Démence et communication : du refus à la coopération
Adapter sa communication pour prévenir les tensions, faciliter les soins et préserver la relation
Une question répétée plusieurs fois. Un soin refusé. Une personne qui cherche un proche, souhaite rentrer chez elle ou ne reconnaît plus son environnement.
Dans ces situations, expliquer davantage ou rappeler la réalité ne suffit pas toujours. Certaines paroles peuvent même renforcer l’inquiétude, l’opposition ou l’agitation.
Mieux communiquer avec une personne vivant avec une démence demande de comprendre ce qu’elle perçoit, ce qu’elle ressent et ce qu’elle parvient encore à exprimer. Les professionnels apprennent ici à ajuster leurs mots, leur rythme, leur regard et leur attitude afin de sécuriser la relation et de faciliter les gestes du quotidien.
Objectifs
À l’issue de la formation, les participants seront capables de :
- Repérer les effets de la démence sur la communication et le comportement.
- Adapter leur langage aux capacités de compréhension de la personne.
- Utiliser la communication non verbale pour rassurer et maintenir le lien.
- Accueillir les émotions sans entrer systématiquement dans la contradiction.
- Réagir de manière ajustée face aux refus, aux répétitions et à l’agitation.
- Favoriser le consentement et la coopération lors des soins.
Méthodologie
Les apports sont reliés aux situations réellement rencontrées par les équipes : refus de toilette, désorientation, recherche d’un proche, questions répétitives, agitation ou incompréhension d’une consigne.
Les participants alternent repères théoriques, analyses de situations, études de cas, exercices d’observation et jeux de rôle.
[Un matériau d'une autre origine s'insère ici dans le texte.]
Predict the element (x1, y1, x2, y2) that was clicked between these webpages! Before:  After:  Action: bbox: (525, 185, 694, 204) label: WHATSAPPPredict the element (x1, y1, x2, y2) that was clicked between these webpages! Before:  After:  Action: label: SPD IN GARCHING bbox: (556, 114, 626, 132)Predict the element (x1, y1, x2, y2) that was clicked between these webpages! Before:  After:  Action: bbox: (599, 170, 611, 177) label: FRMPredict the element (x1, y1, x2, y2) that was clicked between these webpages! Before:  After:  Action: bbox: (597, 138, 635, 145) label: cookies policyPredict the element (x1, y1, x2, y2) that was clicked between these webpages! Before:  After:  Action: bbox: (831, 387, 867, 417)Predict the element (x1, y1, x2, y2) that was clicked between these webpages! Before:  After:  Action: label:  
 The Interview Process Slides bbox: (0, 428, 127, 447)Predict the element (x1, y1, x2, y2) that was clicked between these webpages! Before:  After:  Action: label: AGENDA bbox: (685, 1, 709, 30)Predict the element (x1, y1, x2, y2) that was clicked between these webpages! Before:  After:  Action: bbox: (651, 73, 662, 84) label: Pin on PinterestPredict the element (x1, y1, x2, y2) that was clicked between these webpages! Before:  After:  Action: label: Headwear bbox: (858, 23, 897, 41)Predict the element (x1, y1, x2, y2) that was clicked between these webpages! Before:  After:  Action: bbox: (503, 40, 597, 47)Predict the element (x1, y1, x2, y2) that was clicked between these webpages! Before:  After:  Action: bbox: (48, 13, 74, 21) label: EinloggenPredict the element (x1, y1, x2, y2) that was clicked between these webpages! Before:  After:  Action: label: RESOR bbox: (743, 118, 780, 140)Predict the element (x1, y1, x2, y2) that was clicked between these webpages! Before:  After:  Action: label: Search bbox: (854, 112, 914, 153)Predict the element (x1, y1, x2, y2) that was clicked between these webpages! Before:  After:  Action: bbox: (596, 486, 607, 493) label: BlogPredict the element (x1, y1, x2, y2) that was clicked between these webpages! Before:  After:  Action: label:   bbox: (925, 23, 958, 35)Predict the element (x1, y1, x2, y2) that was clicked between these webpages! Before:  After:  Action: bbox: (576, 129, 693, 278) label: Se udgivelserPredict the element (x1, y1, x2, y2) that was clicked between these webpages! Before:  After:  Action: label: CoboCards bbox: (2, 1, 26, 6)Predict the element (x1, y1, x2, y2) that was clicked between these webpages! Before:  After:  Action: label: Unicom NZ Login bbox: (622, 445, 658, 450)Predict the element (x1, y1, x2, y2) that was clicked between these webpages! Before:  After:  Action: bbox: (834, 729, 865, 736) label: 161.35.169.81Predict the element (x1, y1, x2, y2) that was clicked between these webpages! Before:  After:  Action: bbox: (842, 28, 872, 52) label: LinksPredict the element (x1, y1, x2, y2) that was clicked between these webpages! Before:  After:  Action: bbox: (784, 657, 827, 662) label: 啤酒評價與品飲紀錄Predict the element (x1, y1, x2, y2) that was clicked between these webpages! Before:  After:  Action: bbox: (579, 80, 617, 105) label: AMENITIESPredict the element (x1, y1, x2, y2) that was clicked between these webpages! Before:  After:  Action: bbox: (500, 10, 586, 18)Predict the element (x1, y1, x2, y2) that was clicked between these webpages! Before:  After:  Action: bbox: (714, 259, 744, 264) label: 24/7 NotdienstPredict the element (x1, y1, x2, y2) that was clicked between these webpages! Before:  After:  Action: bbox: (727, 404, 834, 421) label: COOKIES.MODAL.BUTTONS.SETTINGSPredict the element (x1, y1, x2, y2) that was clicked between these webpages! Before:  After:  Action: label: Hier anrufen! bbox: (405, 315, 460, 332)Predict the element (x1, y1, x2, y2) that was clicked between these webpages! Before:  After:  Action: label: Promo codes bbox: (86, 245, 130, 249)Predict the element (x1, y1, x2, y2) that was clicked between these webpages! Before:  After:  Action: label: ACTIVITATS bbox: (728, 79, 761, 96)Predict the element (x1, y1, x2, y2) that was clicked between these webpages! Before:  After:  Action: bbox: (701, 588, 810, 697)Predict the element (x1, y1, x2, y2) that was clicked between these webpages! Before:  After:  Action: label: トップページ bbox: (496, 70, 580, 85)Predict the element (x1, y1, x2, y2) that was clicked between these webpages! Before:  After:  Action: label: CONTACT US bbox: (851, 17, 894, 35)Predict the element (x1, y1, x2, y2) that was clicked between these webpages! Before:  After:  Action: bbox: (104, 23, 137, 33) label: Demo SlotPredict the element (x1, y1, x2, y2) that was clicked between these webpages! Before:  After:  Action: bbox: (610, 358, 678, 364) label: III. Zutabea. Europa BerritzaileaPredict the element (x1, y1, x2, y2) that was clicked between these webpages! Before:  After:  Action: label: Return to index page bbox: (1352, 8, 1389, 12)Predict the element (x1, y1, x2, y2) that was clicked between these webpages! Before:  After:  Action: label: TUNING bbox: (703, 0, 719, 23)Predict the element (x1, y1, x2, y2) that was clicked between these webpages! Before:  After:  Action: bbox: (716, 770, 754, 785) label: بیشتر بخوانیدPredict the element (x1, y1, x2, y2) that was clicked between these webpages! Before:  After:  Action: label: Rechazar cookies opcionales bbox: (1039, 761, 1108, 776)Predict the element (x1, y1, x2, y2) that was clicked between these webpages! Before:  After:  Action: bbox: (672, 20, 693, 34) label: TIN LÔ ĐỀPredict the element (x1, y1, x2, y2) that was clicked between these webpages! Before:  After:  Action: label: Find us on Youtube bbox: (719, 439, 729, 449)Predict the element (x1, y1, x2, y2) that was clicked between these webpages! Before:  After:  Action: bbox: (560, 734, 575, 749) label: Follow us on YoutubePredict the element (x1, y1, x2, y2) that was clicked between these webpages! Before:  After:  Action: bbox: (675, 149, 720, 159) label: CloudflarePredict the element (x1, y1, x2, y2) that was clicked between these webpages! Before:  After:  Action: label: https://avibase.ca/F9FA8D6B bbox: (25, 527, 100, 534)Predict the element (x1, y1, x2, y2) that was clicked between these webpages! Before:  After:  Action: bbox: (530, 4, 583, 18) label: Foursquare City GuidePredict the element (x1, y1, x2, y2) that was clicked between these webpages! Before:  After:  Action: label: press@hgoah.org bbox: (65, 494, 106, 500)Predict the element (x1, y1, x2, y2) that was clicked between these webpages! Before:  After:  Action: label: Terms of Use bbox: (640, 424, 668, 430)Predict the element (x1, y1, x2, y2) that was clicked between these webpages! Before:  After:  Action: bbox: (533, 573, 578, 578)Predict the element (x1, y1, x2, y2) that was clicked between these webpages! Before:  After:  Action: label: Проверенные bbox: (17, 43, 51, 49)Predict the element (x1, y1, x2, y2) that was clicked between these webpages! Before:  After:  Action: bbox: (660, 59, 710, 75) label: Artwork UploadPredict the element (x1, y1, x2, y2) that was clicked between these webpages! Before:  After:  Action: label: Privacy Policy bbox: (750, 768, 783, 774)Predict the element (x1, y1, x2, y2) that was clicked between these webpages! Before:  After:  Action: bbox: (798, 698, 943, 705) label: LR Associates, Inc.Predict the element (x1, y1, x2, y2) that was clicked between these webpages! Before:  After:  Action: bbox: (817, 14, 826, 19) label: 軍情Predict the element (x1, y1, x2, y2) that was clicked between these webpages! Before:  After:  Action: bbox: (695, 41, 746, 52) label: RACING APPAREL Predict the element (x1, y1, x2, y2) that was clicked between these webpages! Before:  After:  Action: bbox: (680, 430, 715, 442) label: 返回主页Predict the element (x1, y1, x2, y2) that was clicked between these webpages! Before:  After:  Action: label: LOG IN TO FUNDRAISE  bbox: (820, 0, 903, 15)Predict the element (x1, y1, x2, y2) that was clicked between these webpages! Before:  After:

Ils expérimentent différentes manières de parler, de se positionner et d’intervenir, puis observent leurs effets sur la relation.
Les situations apportées par le groupe servent également de support de travail afin d’identifier les facteurs qui déclenchent une tension et les ajustements susceptibles de favoriser l’apaisement.
Programme
Comprendre la personne avant d’interpréter son comportement
Les réactions de retrait, de refus ou d’agitation traduisent souvent une difficulté à comprendre la situation ou à exprimer un besoin.
- Les principaux troubles cognitifs et leurs conséquences.
- Les effets sur la mémoire, le langage et le repérage.
- Les liens entre incompréhension, peur et opposition.
- Les capacités préservées sur lesquelles s’appuyer.
Trouver les mots qui rassurent
Une consigne trop longue, plusieurs informations données en même temps ou un rythme trop rapide peuvent placer la personne en difficulté.
- Capter l’attention avant de parler ou d’agir.
- Simplifier ses phrases, transmettre une information à la fois et respecter le temps nécessaire à la réponse.
- Éviter les formulations infantilisantes ou confrontantes.
- Valoriser ce que la personne peut encore faire.
Communiquer au-delà des mots
Lorsque le langage devient moins accessible, le regard, la voix, la distance et les gestes prennent une place centrale.
- Le rôle du regard et de la posture.
- Le ton, le volume et le rythme de la voix.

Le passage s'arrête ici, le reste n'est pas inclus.